> Goal of the exercise: A word-for-word copy of the lines below, starting at the line with "Instruction: Switch to 週 view" and ending at the last one, is what you should give. Omit every picture.

> Records supplied:

>>>>>

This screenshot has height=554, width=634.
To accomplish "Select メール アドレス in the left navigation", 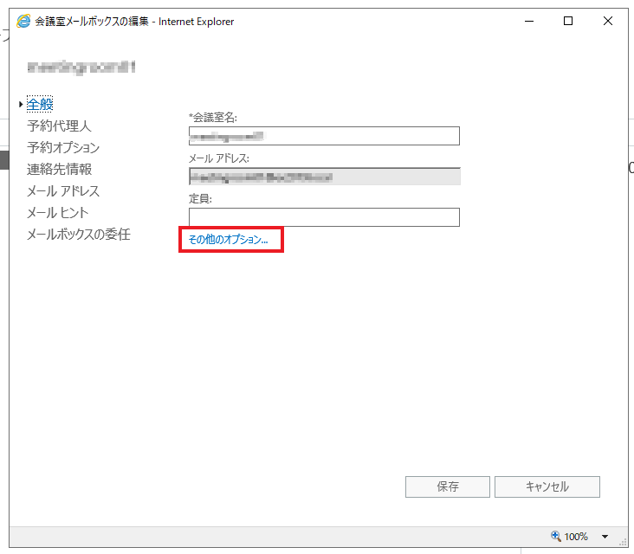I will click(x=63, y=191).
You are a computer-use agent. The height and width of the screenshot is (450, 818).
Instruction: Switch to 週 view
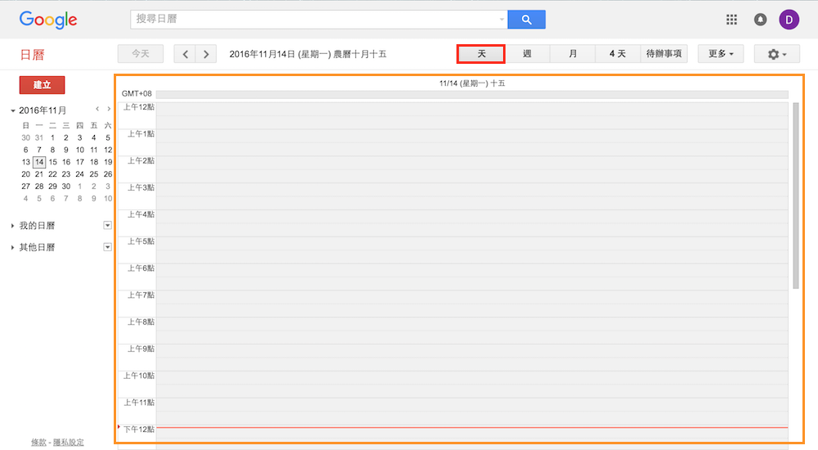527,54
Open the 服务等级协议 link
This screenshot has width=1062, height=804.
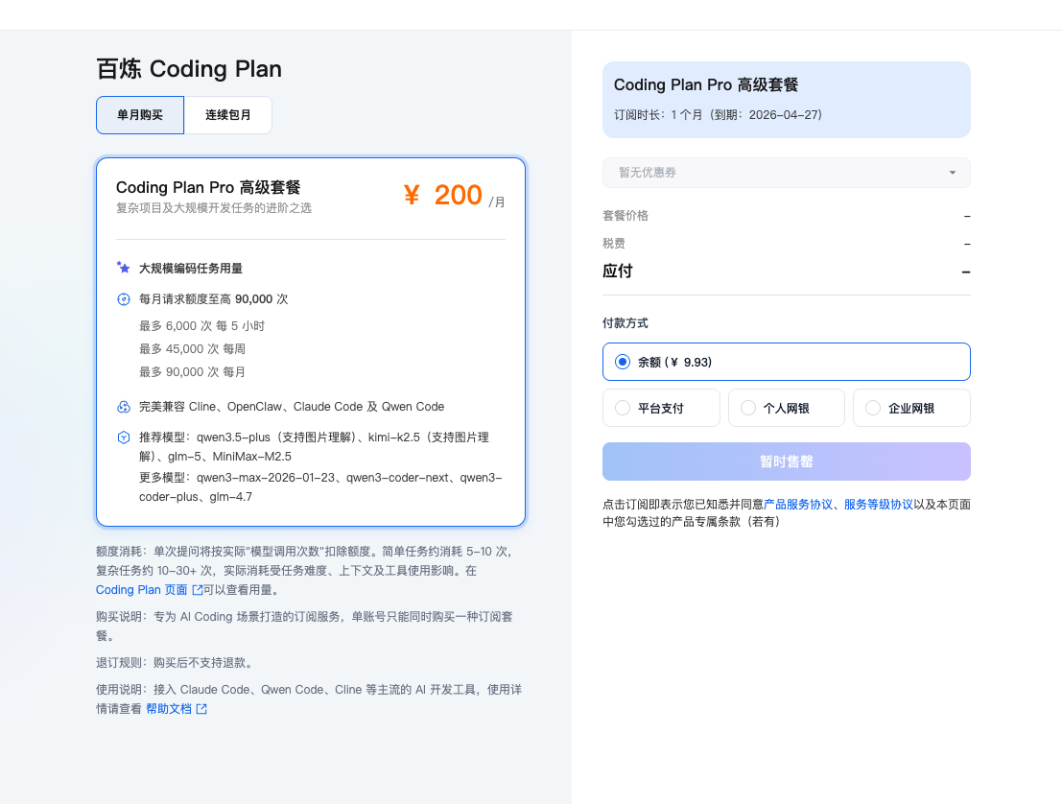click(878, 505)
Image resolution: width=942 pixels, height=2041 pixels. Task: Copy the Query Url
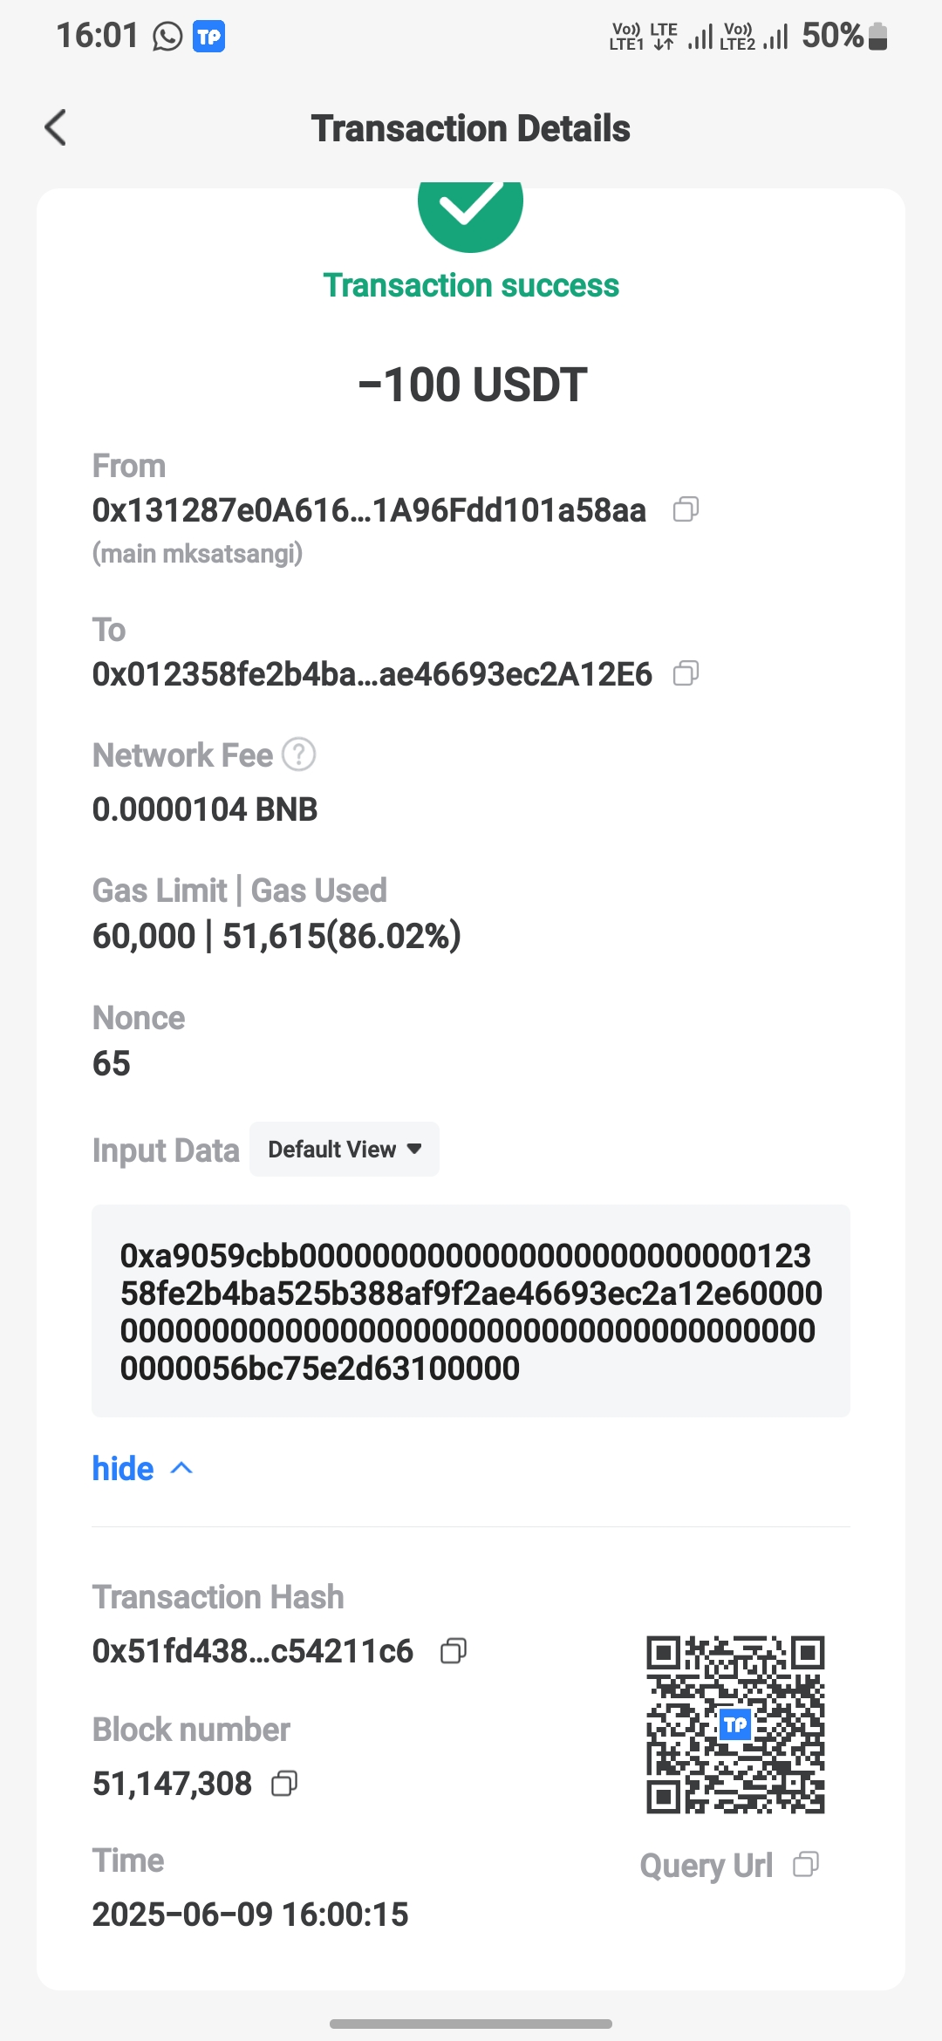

<<<<<

> Problem solution:
Instruction: Switch to 週 view
527,54
Open the 服务等级协议 link
This screenshot has width=1062, height=804.
click(878, 505)
Image resolution: width=942 pixels, height=2041 pixels. Task: Copy the Query Url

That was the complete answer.